One of the most confusing aspects of beginning a real estate career is identifying the best brokerage for you in your area. Each market is different in regards to which brokerage dominates the top-tier listings.
In three years I tried six different brokerages, each time looking for something else. At first I wanted to specialize in short sales and distressed property — then it was luxury property. Shortly after that I wanted a higher split, then an even higher split, eventually getting to 95%. At the 95% shop I lost listings because the brokerage didn’t have a luxury presence.
I’ve now been with Pacific Sotheby’s International Realty for three years and worked my way to the highest split possible at the big brand. That journey took three years.
I don’t recommend playing musical chairs with brokerages because it’s very confusing to past clients, and you start losing credibility.
2. Create A Niche To Be Successful In Real Estate Sales
Seven years into the mortgage business I started specializing and branding in emerging markets and affordable lending. From this experience I learned that exponential growth can happen when you select a niche and brand accordingly.
Some examples of a niche are resort and second-home buyers, investors, condos owners, military and first-time buyers. Make your decision wisely, though, because whatever you become known for is what your business evolves into until you can break the glass ceiling and rebrand.
3. Prospecting Is Number One
Back in 2006, creating numerous WordPress pages and stuffing them with top money-making keywords could get you to the top of the SERPS (search engine results page). This might mean:
- 10 to 15 leads a day
- 2 to 3 live conversations
- 1 to 2 loan applications
- 25 to 35 loan closings per month.
Now in 2018 prospecting involves learning technical SEO, creating content, learning content outreach, and harnessing social media. These actions drive traffic, which create leads. Because I focus on $3 million-plus deals, I don’t need or wish to manage more than one to three new leads per week.
4. Develop A System
I don’t recommend buying leads or paying to advertise for leads if you don’t have a system in place for lead conversion.

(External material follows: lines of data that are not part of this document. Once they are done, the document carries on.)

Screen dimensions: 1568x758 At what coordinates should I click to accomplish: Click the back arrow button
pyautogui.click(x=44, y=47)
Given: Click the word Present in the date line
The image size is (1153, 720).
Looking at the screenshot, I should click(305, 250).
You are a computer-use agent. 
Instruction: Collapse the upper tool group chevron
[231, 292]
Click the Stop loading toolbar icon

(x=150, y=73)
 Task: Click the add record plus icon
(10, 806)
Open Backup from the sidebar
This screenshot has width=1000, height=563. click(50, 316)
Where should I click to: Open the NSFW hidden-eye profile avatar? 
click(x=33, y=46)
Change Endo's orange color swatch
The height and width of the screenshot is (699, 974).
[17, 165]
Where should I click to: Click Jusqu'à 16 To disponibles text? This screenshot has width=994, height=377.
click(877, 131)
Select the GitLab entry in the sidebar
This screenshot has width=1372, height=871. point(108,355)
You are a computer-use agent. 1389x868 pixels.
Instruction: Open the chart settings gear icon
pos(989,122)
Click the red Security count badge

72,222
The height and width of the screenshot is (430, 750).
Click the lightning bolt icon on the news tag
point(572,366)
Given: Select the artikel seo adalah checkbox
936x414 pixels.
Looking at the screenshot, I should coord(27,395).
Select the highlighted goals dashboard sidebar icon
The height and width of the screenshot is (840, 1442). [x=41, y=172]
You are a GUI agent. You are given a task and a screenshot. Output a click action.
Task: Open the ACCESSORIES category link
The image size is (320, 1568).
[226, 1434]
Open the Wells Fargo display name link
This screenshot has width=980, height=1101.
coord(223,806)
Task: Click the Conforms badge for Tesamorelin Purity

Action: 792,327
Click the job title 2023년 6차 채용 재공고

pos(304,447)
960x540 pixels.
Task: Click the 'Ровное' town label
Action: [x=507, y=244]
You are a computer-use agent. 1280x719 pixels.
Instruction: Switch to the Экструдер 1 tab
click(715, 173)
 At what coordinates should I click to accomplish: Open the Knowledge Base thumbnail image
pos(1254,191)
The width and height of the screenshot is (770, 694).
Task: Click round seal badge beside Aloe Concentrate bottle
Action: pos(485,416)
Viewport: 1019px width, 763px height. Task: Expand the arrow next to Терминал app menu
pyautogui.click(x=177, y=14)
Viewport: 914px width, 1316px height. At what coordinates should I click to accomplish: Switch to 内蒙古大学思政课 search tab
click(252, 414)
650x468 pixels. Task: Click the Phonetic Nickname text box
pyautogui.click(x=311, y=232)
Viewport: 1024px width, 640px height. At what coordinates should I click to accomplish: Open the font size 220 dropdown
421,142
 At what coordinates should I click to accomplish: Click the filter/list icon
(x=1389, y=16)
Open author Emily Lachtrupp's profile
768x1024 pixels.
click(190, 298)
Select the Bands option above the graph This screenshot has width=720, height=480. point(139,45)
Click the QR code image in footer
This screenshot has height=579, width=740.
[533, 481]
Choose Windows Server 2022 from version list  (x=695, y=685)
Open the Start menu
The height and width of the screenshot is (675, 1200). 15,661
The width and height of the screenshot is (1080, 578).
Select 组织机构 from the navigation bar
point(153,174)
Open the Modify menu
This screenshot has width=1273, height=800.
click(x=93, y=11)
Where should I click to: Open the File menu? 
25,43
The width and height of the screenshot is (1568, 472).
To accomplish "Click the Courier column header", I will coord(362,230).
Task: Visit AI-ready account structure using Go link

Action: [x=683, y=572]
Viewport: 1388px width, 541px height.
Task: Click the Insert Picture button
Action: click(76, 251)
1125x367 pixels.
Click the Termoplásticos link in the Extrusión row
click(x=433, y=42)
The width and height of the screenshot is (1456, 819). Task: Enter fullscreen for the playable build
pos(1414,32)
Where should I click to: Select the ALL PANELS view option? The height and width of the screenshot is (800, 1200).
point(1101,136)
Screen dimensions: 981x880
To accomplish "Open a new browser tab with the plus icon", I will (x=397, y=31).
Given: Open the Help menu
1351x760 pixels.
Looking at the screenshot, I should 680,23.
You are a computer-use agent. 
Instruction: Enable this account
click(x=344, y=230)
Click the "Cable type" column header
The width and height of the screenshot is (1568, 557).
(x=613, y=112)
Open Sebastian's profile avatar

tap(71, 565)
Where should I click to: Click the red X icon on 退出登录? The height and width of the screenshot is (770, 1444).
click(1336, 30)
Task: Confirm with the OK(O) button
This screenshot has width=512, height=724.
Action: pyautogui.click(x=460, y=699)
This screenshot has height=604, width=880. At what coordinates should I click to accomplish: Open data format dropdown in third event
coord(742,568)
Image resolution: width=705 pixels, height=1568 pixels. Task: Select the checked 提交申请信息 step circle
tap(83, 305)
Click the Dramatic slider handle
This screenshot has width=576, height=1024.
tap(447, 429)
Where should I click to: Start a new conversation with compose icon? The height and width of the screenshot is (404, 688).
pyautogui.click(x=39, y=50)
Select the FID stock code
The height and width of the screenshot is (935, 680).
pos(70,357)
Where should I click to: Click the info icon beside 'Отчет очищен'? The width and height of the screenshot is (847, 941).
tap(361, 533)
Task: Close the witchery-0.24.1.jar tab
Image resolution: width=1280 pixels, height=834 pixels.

Lead conversion involves courting your prospect over a period of three months to five-plus years. It’s imperative to understand that you’re not the only one courting them, and only 3% of your leads will transact in the first four months — and not necessarily with you. An online prospect has given their contact info to many sources, including Zillow, another local colleague’s website or a rebate agent site like Redfin.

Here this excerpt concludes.